But Romney stumbled badly when Leno asked him what should happen to people with pre-existing conditions. If they had had insurance before, Romney said they should be able to get it again. (Note, however, he says nothing about how long ago they'd had insurance.) But if they never had insurance before, Romney gave what was essentially a non-answer: a) You can't play games like that; b) "But you have to find rules that get people in that are playing by the rules.” That, of course, would be a mandate, but he can't bring himself to say it because of primary politics and, as Greg Sargent points out, perhaps his own beliefs as well.
The alternative, though, is to do nothing for the uninsured who get sick. Romney did not rule that out, but merely tried clumsily to finesse it. As Mark Thoma says,
If we could make people pay the full cost of this wager that they won't need insurance, i.e. if society could turn it's back and say you made your choice, now live (or die) with it, a mandate wouldn't be needed.
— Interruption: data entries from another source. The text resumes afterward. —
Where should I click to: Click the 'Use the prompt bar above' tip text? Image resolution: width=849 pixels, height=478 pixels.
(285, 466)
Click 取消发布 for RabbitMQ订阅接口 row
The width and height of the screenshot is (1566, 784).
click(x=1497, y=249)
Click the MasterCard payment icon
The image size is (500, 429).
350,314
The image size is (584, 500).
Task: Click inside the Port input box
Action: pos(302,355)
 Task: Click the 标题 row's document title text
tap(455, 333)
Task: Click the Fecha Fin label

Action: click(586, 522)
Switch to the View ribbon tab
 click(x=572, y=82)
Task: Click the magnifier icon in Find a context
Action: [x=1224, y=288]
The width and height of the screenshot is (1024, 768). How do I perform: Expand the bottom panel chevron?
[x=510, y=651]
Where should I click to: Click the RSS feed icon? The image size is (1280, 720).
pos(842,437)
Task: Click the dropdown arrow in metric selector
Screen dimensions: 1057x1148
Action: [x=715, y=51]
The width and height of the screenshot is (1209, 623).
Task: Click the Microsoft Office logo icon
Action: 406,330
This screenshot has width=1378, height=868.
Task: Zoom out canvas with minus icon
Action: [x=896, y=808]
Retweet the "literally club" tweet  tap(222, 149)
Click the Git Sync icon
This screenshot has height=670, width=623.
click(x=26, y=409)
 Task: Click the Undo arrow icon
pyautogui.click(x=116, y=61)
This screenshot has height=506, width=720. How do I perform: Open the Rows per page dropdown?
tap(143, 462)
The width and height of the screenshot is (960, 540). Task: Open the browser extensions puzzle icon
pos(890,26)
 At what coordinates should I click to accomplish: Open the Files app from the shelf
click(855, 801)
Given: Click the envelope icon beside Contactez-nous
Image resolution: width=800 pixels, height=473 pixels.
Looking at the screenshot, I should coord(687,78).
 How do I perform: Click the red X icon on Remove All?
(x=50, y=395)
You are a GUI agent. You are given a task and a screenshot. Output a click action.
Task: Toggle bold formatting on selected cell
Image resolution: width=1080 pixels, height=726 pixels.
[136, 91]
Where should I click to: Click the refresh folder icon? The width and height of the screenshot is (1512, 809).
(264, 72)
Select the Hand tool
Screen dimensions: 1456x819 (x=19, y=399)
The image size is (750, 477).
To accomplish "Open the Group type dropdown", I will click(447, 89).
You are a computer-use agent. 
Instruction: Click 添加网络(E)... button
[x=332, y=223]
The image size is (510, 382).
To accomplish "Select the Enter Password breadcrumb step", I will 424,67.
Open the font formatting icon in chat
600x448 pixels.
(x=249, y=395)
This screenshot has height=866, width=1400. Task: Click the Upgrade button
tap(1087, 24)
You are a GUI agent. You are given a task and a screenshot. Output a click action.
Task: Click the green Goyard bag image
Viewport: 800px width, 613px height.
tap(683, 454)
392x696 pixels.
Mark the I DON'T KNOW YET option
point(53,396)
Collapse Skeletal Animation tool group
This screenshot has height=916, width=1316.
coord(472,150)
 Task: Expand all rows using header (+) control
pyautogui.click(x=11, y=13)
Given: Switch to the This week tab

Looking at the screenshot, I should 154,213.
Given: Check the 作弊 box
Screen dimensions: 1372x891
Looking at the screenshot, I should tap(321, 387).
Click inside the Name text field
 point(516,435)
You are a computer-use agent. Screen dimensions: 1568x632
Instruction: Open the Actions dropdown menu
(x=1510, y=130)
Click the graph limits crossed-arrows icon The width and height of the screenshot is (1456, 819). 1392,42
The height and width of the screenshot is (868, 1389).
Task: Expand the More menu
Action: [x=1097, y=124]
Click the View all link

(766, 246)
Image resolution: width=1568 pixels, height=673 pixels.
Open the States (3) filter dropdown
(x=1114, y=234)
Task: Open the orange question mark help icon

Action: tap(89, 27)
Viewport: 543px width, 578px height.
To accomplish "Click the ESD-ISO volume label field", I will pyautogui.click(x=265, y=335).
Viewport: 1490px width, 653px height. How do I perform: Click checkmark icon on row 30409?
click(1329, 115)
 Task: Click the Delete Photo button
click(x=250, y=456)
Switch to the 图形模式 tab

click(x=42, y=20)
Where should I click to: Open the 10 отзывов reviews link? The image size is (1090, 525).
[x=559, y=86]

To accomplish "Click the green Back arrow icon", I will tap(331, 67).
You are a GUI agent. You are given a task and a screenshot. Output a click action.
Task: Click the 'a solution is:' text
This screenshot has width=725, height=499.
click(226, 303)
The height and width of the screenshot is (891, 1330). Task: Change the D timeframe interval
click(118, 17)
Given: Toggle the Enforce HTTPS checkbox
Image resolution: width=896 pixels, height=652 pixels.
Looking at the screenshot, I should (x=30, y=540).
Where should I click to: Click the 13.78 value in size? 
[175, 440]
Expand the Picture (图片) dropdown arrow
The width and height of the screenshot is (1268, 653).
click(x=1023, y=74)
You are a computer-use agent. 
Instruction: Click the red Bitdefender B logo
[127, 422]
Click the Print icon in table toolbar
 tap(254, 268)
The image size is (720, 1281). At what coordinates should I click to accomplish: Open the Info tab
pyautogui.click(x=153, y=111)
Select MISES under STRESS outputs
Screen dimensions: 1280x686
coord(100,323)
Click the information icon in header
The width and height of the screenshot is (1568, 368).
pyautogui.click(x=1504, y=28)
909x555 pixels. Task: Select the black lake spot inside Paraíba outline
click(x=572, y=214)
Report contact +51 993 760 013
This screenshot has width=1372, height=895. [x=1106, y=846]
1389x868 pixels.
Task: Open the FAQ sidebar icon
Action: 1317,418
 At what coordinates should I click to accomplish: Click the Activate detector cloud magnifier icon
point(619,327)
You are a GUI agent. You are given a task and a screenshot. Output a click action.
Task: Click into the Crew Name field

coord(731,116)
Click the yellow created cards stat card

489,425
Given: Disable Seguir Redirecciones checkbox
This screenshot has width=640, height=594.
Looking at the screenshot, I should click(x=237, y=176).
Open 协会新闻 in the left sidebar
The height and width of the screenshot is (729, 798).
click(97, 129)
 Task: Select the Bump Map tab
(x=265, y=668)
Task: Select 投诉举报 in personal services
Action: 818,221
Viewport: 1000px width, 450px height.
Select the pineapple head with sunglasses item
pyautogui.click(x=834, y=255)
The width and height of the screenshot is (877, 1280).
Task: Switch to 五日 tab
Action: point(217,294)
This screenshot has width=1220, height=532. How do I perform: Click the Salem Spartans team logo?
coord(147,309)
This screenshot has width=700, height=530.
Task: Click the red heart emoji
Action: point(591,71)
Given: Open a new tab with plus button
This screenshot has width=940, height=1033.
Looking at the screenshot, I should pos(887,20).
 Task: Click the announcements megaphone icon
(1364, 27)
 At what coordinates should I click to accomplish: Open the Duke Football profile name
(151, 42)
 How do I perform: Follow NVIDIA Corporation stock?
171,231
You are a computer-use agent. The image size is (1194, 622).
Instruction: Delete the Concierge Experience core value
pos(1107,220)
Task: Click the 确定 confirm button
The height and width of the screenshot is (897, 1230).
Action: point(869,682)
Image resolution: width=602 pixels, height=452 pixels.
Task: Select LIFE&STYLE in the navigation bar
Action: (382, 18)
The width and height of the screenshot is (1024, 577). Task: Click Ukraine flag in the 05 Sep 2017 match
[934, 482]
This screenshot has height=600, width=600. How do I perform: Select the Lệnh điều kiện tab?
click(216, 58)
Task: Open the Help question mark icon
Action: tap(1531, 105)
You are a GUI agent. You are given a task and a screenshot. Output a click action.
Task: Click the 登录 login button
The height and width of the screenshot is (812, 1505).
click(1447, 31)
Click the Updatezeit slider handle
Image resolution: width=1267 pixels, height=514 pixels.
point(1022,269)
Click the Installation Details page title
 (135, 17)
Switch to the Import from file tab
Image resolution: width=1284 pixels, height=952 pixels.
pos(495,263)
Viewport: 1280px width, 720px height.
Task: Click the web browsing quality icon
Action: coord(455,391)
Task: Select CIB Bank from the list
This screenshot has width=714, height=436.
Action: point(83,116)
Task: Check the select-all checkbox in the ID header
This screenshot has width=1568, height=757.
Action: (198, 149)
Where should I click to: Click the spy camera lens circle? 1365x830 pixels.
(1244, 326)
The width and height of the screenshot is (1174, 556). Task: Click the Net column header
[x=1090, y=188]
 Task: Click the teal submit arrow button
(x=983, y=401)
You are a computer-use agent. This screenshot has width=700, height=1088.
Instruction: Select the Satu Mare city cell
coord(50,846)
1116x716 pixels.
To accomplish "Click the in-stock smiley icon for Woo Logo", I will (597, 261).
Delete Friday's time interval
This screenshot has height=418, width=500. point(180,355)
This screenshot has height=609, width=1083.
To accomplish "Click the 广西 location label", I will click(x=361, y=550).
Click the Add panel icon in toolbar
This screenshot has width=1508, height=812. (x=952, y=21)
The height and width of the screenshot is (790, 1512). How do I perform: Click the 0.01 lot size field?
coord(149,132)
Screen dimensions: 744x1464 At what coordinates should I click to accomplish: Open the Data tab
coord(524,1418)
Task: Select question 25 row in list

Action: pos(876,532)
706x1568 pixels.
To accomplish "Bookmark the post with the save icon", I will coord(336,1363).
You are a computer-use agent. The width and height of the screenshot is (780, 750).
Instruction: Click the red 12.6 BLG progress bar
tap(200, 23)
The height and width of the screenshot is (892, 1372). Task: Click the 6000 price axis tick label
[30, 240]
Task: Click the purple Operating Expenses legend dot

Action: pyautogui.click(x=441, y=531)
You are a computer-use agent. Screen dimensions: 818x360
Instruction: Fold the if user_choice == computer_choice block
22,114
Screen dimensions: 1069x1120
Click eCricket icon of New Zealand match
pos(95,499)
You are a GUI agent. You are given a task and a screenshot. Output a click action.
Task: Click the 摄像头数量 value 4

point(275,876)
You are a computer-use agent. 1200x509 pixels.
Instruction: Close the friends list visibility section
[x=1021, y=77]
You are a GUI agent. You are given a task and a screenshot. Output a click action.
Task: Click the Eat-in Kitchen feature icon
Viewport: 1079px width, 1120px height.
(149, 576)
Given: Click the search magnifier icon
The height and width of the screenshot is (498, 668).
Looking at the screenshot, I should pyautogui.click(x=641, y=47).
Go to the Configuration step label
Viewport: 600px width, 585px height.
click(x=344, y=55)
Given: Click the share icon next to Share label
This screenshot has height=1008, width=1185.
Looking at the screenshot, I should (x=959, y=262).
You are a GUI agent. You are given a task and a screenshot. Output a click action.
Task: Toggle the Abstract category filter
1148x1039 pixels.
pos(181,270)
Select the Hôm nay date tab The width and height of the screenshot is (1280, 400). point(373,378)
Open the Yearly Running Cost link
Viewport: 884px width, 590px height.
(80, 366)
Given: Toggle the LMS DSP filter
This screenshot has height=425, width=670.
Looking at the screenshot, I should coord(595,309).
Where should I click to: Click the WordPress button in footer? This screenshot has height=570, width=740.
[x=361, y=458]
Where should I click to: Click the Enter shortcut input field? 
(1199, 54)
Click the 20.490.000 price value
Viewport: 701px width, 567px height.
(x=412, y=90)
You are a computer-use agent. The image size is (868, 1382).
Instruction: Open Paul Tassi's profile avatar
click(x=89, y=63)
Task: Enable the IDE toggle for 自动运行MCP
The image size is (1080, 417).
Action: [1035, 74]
But we can't (and I wouldn't want to live in a society that could).I wouldn't want to live in such a society, either, which is why we need universal coverage. Though I'd prefer single payer, right now the Affordable Care Act's individual mandate is as close as we are going to get. Romney's repudiation of it is as hilarious (and depressing) as that of the Heritage Foundation. As a result, his plans for the uninsured look distressingly like what Alan Grayson called the Republican health plan: 1) Don't get sick. 2) If you do get sick, die quickly.